» INSTRUCCIÓN A
Ponga en una tabla Markdown el tramo de las entradas que va desde la línea que contiene "CHIRO CARE (207, 168)" hasta el final de las entradas, ambos extremos incluidos, omitiendo las líneas en blanco. Use las columnas «N.º», con el número de fila, y «Línea», con el texto de cada línea.

DISCURSO DE MI VIDA
CAPÍTULO PRIMERO
Del
nacimiento, crianza y padres del capitán Alonso de Contreras, caballero del Hábito
de San Juan, natural de Madrid
De mi
infancia y padres
NACÍ en la muy
noble villa de Madrid, a 6 de enero de 1582. Fui bautizado en la parroquia de
San Miguel. Fueron mis padrinos Alonso de Roa y María de Roa, hermano y hermana
de mi madre. Mis padres se llamaron Gabriel Guillén y Juana de Roa y Contreras.
Quise tomar el apellido de mi madre andando sirviendo al Rey como muchacho, y
cuando caí en el error que había hecho no lo pude remediar, porque en los
papeles de mis servicios iba el Contreras, con que he pasado hasta hoy, y por tal
nombre soy conocido, no obstante que en el bautismo me llamaron Alonso de
Guillén, y yo me llamo Alonso de Contreras. Fueron mis padres cristianos
viejos, sin raza de moros ni judíos, ni penitenciados por el Santo Oficio, como
se verá en el discurso adelante de esta relación. Fueron pobres y vivieron
casados como lo manda la Santa Madre Iglesia veinticuatro años, en los cuales
tuvieron dieciséis hijos, y cuando murió mi padre quedaron ocho: seis hombres y
dos hembras, y yo era el mayor de todos.
En el tiempo que
murió mi padre yo andaba a la escuela y escribía de ocho renglones; y en este
tiempo se hizo en Madrid una tela para justar a un lado de la Puente Segoviana,
donde se ponían tiendas de campaña, y como cosa nueva iba todo el lugar a
verlo. Junteme con otro muchacho, hijo de un Alguacil de Corte, que se llamaba Salvador
Moreno, y fuimos a ver la justa, faltando de la escuela. Y a otro día, cuando
fui a ella, me dijo el maestro que subiese arriba a desatacar a otro muchacho,
que me tenía por valiente; yo subí con mucho gusto y el maestro tras mí, y
echando una trampa, me mandó desatacar a mí, y con un azote de pergamino me dio
hasta que me sacó sangre, y esto a instancia del padre del muchacho, que era más
rico que el mío, con lo cual, en saliendo de la escuela, como era costumbre,
nos fuimos a la plazuela de la Concepción Jerónima, y como tenía el dolor de
los azotes, saqué el cuchillo de las escribanías y eché al muchacho en el
suelo, boca abajo, y comencé a dar con el cuchillejo. Y como me parecía no le
hacía mal, le volví boca arriba y le di por las tripas, y diciendo todos los
muchachos que le había muerto, me huí, y a la noche me fui a mi casa como si no
hubiera hecho nada.

» INSTRUCCIÓN B
Responda, según el relato, a estas preguntas:
(i) ¿En qué fecha nació el autor?
(ii) ¿En qué parroquia fue bautizado?
(iii) ¿Cuántos hijos tuvieron sus padres durante su matrimonio?

» ENTRADAS POR PROCESAR
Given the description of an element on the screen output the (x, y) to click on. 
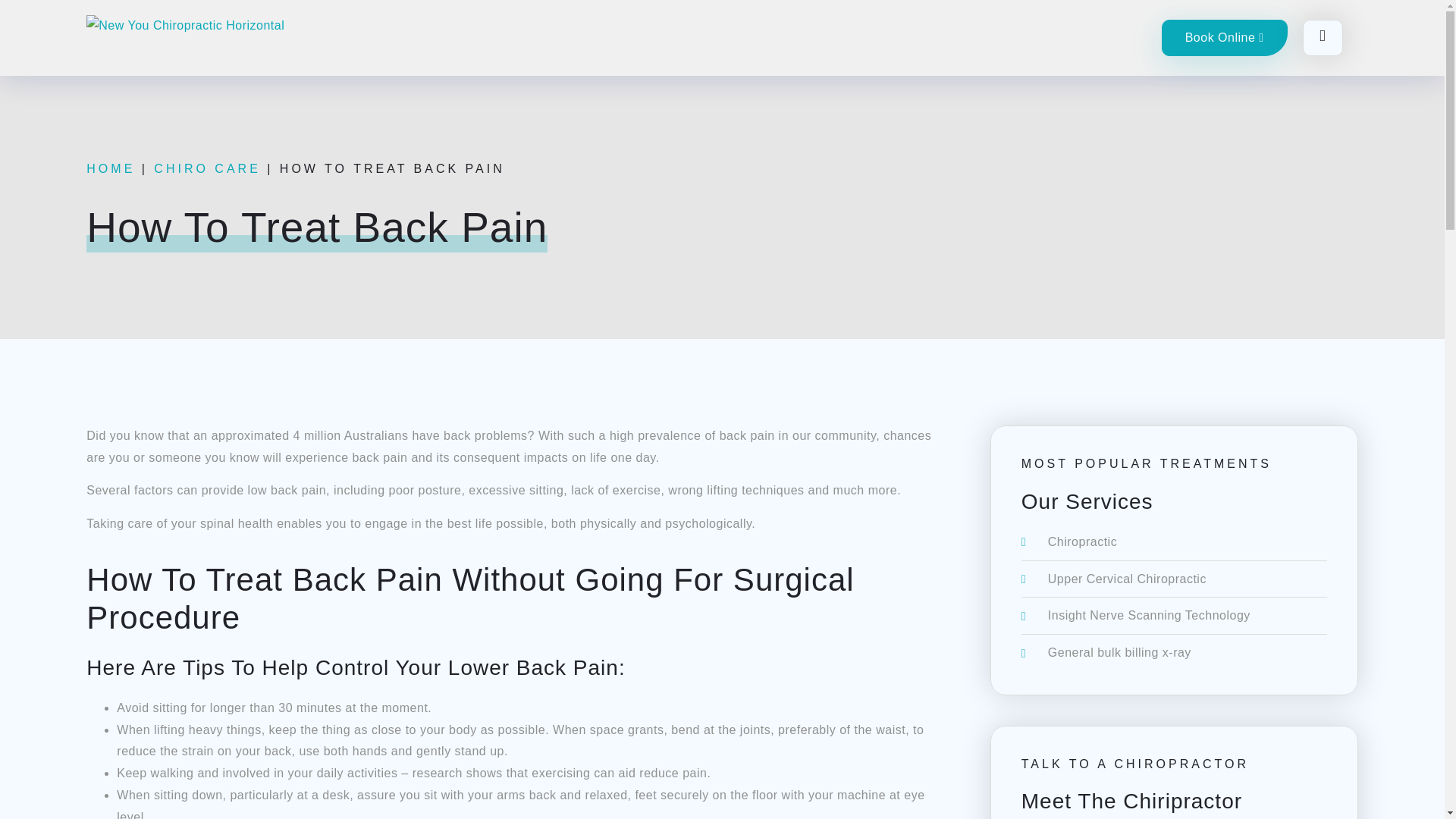
CHIRO CARE (207, 168)
Chiropractic (1174, 542)
General bulk billing x-ray (1174, 653)
HOME (110, 168)
Upper Cervical Chiropractic (1174, 579)
Book Online (1224, 37)
Insight Nerve Scanning Technology (1174, 616)
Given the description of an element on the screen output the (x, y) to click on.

» RESPUESTA A
| N.º | Línea |
|---|---|
| 1 | CHIRO CARE (207, 168) |
| 2 | Chiropractic (1174, 542) |
| 3 | General bulk billing x-ray (1174, 653) |
| 4 | HOME (110, 168) |
| 5 | Upper Cervical Chiropractic (1174, 579) |
| 6 | Book Online (1224, 37) |
| 7 | Insight Nerve Scanning Technology (1174, 616) |
| 8 | Given the description of an element on the screen output the (x, y) to click on. |

» RESPUESTA B
(i) El 6 de enero de 1582.
(ii) En la parroquia de San Miguel.
(iii) Dieciséis.